Simplified In Vitro Generation of Human Gastruloids for Modelling Early Development

The purpose of this study was to optimize the efficiency and cost of human gastruloid formation by testing and adjusting individual parameters using as examples two distinct human pluripotent stem cell lines, both available from the UK Stem Cell Bank. For the first step, commercially sourced culture medium was replaced with a home-made defined recipe, known as N2B27, into which specific reagents can be titrated. By reducing the concentration of Activin A to 15% of the original protocol, efficient elongation of aggregated embryoid bodies was achieved. Also, titrating initial cell density and delaying the brief culture in GSK3 inhibitor until the onset of cell aggregation in individual wells was advantageous. Efficiency of formation of early gastruloids exhibiting the expected regionalization of the three embryonic germ layers was further enhanced by addition of TGF{beta}-inhibitor.
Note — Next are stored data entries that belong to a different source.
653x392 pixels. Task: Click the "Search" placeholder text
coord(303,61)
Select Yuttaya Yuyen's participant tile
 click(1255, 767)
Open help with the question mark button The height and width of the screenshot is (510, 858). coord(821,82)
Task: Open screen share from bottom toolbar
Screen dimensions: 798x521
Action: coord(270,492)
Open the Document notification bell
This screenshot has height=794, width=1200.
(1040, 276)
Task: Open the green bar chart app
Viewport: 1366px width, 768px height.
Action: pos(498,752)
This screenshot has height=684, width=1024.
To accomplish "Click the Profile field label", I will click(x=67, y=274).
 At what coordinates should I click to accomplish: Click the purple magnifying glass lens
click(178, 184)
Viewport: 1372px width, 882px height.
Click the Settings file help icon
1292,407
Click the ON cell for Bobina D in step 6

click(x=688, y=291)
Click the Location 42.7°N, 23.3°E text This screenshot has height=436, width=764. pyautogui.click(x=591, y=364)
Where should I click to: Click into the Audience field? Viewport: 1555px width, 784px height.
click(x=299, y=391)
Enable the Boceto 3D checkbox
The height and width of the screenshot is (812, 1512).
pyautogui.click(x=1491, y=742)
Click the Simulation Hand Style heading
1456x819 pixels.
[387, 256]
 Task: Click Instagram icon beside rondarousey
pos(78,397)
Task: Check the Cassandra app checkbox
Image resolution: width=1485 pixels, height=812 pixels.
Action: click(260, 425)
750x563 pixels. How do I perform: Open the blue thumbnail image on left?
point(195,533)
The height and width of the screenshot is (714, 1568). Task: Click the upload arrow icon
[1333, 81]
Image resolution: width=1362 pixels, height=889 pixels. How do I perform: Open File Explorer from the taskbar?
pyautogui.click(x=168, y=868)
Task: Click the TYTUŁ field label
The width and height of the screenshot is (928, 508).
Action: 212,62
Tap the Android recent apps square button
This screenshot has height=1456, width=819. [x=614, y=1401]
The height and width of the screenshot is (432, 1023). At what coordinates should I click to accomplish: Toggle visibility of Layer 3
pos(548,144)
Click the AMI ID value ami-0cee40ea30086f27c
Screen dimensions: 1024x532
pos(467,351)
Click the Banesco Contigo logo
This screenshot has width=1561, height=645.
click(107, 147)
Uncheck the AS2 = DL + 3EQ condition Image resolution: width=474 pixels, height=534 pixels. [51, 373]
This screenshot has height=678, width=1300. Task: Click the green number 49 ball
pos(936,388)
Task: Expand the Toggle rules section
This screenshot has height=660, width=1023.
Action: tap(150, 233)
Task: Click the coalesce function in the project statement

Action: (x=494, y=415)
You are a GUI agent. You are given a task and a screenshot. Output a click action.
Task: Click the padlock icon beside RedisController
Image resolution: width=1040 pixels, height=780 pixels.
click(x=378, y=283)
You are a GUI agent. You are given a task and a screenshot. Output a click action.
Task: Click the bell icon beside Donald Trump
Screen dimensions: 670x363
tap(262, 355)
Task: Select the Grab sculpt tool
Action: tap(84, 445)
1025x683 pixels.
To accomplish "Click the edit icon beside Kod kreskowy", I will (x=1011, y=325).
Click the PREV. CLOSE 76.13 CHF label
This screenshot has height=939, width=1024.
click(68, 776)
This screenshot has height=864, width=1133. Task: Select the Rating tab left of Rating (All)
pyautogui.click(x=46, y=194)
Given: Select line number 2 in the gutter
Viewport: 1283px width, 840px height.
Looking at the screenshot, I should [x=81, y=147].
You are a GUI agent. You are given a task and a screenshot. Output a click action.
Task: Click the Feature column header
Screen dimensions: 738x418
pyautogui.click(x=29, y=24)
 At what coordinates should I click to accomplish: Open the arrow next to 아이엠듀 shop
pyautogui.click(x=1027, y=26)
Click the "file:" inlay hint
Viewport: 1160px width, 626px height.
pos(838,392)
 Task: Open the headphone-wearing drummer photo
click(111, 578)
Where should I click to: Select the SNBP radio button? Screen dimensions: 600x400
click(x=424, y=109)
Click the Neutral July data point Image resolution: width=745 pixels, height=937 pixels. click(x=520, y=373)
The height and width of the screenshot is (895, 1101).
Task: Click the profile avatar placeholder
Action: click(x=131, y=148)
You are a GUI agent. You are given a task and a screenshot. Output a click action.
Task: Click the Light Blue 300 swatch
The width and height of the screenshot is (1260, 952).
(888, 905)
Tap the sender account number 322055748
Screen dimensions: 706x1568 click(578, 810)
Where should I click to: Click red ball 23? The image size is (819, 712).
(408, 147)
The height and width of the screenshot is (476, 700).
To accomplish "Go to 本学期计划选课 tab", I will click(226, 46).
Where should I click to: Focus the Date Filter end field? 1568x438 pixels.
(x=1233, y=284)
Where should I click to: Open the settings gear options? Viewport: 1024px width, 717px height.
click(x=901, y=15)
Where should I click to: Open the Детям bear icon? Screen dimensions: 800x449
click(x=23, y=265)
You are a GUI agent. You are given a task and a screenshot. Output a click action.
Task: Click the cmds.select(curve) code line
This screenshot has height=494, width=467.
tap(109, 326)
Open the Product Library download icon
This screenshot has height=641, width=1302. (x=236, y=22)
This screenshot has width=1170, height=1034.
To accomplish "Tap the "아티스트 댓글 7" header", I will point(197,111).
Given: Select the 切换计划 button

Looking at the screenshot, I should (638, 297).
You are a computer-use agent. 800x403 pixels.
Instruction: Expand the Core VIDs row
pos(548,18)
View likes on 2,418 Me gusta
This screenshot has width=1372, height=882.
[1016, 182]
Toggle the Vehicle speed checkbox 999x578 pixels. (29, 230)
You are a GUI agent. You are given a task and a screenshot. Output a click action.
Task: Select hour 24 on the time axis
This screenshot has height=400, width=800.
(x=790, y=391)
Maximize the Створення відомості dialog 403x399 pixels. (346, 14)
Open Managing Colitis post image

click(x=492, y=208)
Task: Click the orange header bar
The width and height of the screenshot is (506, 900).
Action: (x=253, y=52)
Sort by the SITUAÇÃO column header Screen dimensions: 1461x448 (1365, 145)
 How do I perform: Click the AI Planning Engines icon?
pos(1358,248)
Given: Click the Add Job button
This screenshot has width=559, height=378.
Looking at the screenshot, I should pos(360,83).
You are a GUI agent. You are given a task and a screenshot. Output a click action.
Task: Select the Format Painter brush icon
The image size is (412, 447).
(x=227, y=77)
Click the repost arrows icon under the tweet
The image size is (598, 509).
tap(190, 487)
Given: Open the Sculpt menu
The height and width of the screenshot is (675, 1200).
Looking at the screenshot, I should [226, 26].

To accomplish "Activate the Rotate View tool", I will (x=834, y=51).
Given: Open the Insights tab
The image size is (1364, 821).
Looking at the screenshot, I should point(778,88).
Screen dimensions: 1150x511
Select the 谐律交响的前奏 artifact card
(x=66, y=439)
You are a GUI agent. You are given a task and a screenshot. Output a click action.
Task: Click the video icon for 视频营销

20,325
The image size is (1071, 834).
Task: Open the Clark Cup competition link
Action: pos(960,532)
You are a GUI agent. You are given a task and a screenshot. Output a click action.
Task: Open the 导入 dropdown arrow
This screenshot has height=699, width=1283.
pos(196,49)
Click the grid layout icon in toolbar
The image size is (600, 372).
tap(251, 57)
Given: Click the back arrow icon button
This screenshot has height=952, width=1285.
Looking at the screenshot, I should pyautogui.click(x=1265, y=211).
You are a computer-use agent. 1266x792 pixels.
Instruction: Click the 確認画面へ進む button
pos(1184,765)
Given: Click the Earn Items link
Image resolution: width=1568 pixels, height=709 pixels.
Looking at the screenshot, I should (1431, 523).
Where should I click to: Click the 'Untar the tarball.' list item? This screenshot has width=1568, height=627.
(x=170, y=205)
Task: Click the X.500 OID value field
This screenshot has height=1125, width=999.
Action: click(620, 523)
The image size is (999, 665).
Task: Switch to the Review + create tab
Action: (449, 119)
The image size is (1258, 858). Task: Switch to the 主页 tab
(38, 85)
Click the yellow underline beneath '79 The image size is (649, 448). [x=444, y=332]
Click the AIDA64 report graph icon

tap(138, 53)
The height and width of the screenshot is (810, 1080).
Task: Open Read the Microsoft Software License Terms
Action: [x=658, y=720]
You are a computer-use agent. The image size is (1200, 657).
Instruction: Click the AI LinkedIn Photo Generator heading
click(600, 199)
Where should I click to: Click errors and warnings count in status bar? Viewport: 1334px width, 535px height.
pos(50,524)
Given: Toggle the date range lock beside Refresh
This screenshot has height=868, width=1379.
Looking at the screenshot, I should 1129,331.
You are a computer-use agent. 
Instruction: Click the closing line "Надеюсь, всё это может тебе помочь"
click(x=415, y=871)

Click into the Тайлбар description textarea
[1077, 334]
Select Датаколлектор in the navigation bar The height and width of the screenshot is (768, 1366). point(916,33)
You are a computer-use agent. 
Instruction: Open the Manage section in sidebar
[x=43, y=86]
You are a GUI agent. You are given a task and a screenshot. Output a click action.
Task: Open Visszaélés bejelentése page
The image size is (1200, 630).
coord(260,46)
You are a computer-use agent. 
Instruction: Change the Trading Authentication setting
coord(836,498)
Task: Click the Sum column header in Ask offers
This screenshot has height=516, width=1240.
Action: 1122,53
The optimization steps presented here thus provide a simplified, robust and relatively economical protocol for consistent generation of elongated gastruloids from human pluripotent stem cells. This streamlined method improves accessibility and reproducibility, also providing a standardized platform to investigate fundamental principles of early human development. Summary StatementWe present an optimized protocol for human gastruloid production that should enhance efficiency, reproducibility and affordability for future in vitro studies into early human post-implantation development.